Wednesday 16 March 2011

Post 28: The Etosha Pan, weaving in and out trouble; Alpha Charlie gets a mud bath

March 16
Swakopmund to Mokuti
269 nautical miles
2hrs 50mins flying time

From desert to savannah and high ground


Fox formation is, for the first time, back together for the northbound leg. Minus David and Angela in the Cessna twin, sadly missed, who are back in th UK after their nosewheel collapse in the Sudan and William in the Whisk. We leave the coast and head inland. The landscape changes from desert to savannah.We head in loose formation towards the Etosha Pan, a 75-mile long dry lake, at the heart of one of the great game reserves of Africa.

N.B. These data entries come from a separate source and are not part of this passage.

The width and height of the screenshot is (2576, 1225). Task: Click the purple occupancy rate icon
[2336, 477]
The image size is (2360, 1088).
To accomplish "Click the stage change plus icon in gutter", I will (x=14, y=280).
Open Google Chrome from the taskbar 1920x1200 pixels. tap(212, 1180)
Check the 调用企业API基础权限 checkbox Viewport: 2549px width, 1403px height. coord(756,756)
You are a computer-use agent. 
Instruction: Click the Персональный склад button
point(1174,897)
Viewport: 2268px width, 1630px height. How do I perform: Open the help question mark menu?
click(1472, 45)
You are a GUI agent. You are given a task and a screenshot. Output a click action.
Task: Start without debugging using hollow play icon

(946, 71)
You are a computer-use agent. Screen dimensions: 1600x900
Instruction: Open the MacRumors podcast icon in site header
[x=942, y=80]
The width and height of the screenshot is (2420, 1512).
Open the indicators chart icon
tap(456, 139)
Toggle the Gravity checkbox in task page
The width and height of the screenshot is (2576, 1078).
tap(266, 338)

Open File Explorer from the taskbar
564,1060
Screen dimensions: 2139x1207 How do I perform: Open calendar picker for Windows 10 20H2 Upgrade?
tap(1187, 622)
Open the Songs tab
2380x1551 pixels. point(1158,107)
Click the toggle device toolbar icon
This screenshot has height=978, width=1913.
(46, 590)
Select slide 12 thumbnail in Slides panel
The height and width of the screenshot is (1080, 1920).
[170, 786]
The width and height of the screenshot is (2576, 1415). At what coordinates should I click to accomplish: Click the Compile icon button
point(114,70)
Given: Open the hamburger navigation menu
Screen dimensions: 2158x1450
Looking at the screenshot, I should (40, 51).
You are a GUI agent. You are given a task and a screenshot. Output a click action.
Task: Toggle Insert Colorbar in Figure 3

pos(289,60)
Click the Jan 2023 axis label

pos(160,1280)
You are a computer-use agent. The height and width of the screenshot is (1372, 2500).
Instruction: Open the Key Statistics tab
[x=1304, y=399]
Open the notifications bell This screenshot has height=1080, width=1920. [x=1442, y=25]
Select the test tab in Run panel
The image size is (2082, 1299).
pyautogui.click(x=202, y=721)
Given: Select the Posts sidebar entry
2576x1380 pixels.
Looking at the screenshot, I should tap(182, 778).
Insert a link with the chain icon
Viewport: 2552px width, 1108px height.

A "benign" CB. Just don't it for granted
 We climb initially to 1,500 feet on the QNH ( a sorr of average above mean sea level) and are then are cleared to fly " low level" at FL55 ( 5,500 feet) by Walvis Bay. The terrain rises gently but unmistakeably. So does the temperature. So do the clouds. As we approach Etosha it becomes murkier. In the distance we see a Cumilonimbus (CB) cloud forming in a great tower. These can sometimes rise to 60,000 feet. This one is relatively benign. It shows no electrical activity on Alpha Charlie's Strikefinder storm detection gizmo. We nevertheless respectfully give it a wide birth. My good friend Laurie Kay gave Jo and I a masterclass in navigating tropical storms before we left Johannseburg.


Fine cloud chimneys

 Closer to Mokuti the Etosha Pan stretches to the left. The visibility clears but chimneys or curtains of fine, low cloud stretch from the solid base above to the gound below at 10-20 mile intervals. We weave in and out of them and occasionally through them to give Alpha Charlie a shower. Derek, in the Mooney, and I later debate what to call them. Answers on a postcard please. We land on the mostly dirt strip of runway 26, a bit short. Alpha Charlie gets a (mud) bath. She goes to bed in a bit of a huff. Her last words: " I am an aeroplane. Not a hippo."

The Etosha pan..filling after heavy rainfall from Angola

An Etosha elephant: a terrestrial CB

Tomorrow we go Angola, a beautiful country ravaged by civil war where over 10m landmines were planted with a budding ecotourism industry.